John: Well, do these reports live on your MilliporeSigma website?

Jeffrey: You can get to them. It’s through like a combination, but if you get to the Merck KGaA Darmstadt Germany website, that’s where the sustainability, all of that report sits. But there should be a clear connection on the website so that you can navigate your way there.

John: Obviously you have massive passion and excitement for

what you doing and also for your team that you exude. Talk a little bit about now as we wind up for today, what gets you out of bed in the morning in terms of programs and initiatives that you’re looking forward to in the future, Jeffrey?

Jeffrey: Yeah, so one of the things that makes my life fantastic is the fact that there is so much diversity in the topics that I get to work with. In one day I could be literally bouncing all around from thinking about all the philanthropic investments that we’re making around the world, and how are we doing work on making sure that girls have better access to STEM education and are included in that process and are represented all the way to packaging topics. Then bouncing back to recycling single-use plastics in a biopharma environment to thinking about how do you take those recycled materials to get them back into an R&D process for a new product that we’re developing. Then pivoting over to energy efficiency at a facility to think about how we look at installing heat pumps to take out natural gas usage that then transitions over into carbon reductions.

So the things that I get most excited about are really the breadth and scope of what we get to do, the trust that my organization has put in me and this team to do what we do and really to guide the choices that we make and the vote of confidence to invest in the work that we do and the way they have. Most importantly, I think it is really about transmitting the impact outside of our walls. Like, if we achieve our goals, great, but what is actually going to be the marker of our success is for me what we can do with the supply chain. So if we talk about the areas where I’m really focused now is focusing on the supply chain and helping those 40,000 suppliers make radical transformations to what they do, because I think it’s going to be better for all of us.

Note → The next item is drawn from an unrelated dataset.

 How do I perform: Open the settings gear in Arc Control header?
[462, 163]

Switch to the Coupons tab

Then on top of that is what can happen when our customers are successful and we help them do transformative things because especially with the industry we work with and as suppliers to a lot of pharma and healthcare companies, these drugs have gone through regulatory approval. Once they’ve gone through an FDA or EMA, nice review and approval, you can’t change them and that means decades of basically embedded carbon footprint because there’s only a certain amount you can do through energy. You’ve got to actually address the materials. I think about what’s possible in terms of our ability to help transform the materials that these organizations are using to give them that broader toolbox of tools to choose from so that they can do what they do.

I don’t have scientific data, I’m not a scientist on this, but I really have to go out on a limb and think that there are going to be more benefits that we will see by choosing better materials for these drugs and treatments and therapies that help reduce side effects, that make those drugs more effective in the longer term, and is just better that helps deliver on this promise or potential of net zero patient care and that to me is what is a fascinating challenge that is out there for me to be one of the people who helps solve.

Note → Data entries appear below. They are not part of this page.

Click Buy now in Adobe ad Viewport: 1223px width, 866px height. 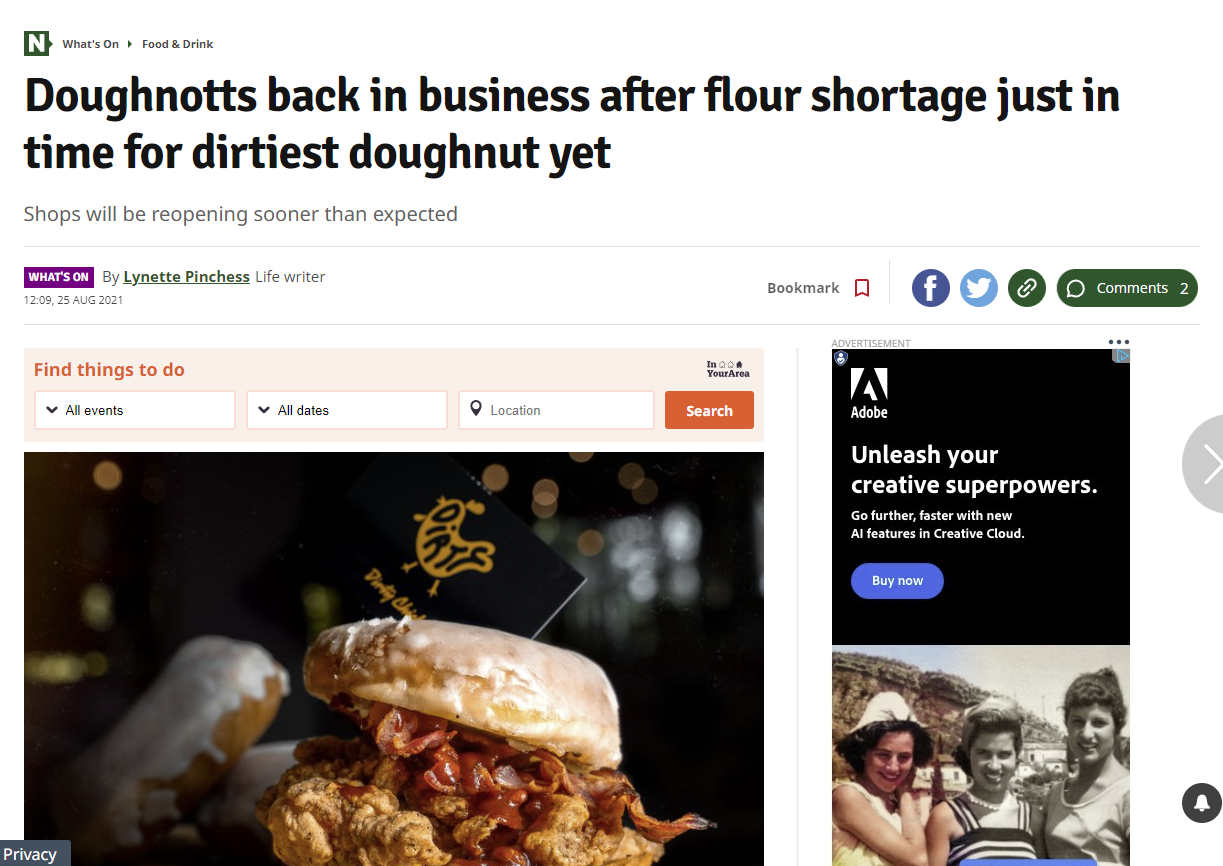pyautogui.click(x=897, y=581)
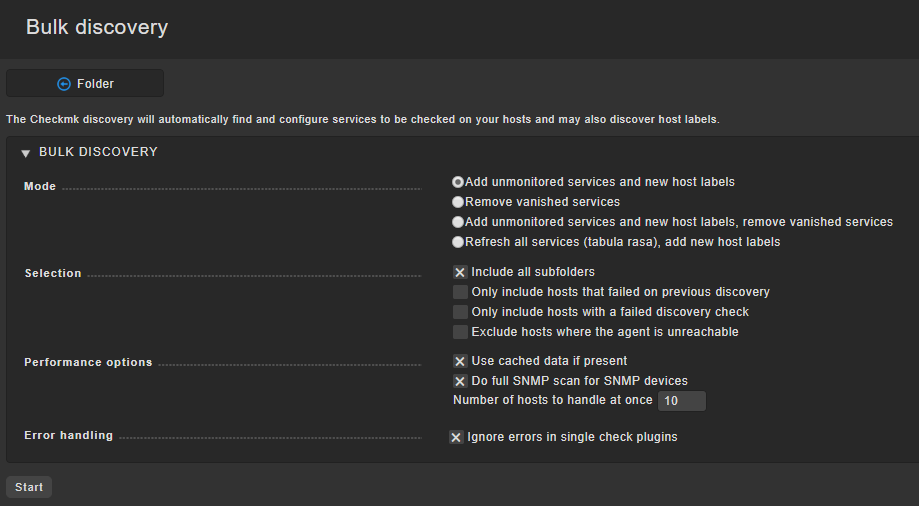Disable Use cached data if present

tap(460, 361)
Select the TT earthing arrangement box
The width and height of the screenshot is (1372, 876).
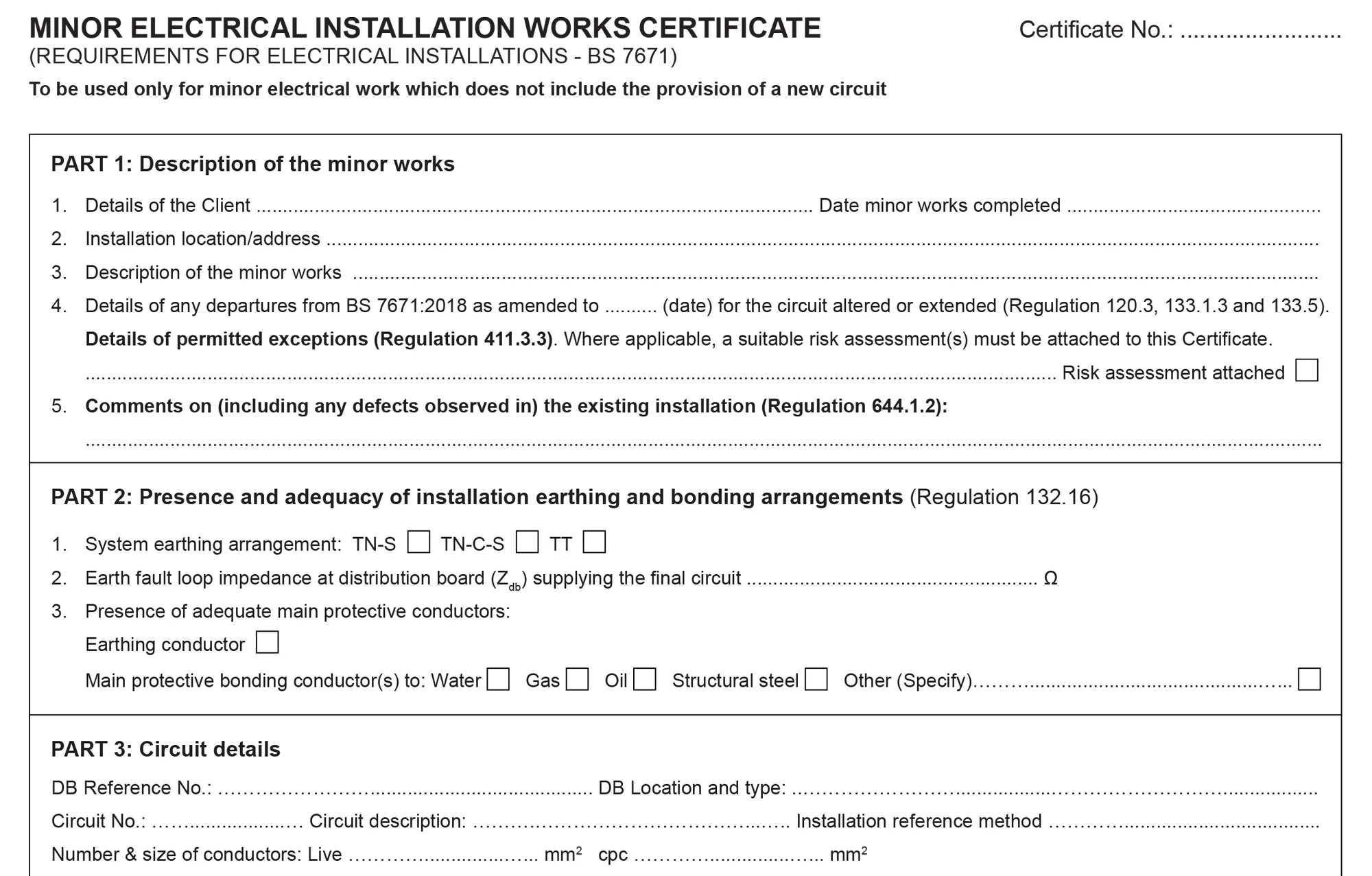tap(594, 542)
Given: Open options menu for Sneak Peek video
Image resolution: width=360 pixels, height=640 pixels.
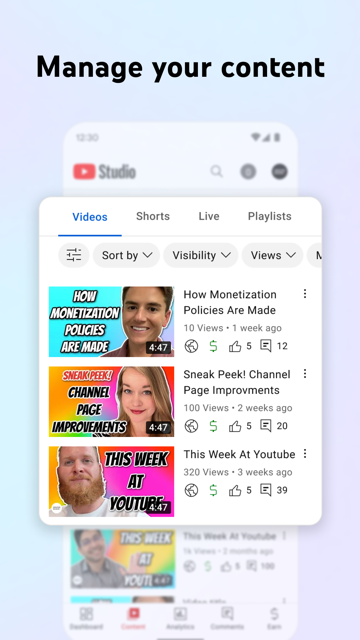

John: That’s wonderful. Hey, Jeffrey, thank you for your time today and your absolute inspirational messaging. For our listeners and viewers to find Jeffrey and his colleagues and all the impactful and important work they’re doing in sustainability at MilliporeSigma, please go to Jeffrey, you’re always welcome back on the Impact Podcast to continue to share the journey of sustainability at MilliporeSigma, thank you for spending time with us today. Thank you for the inspirational important work you’re doing, and thank you, most importantly, for making the world a better place for all of us.

Jeffrey: I appreciate it, John. Thank you for the time and thank you for the invitation.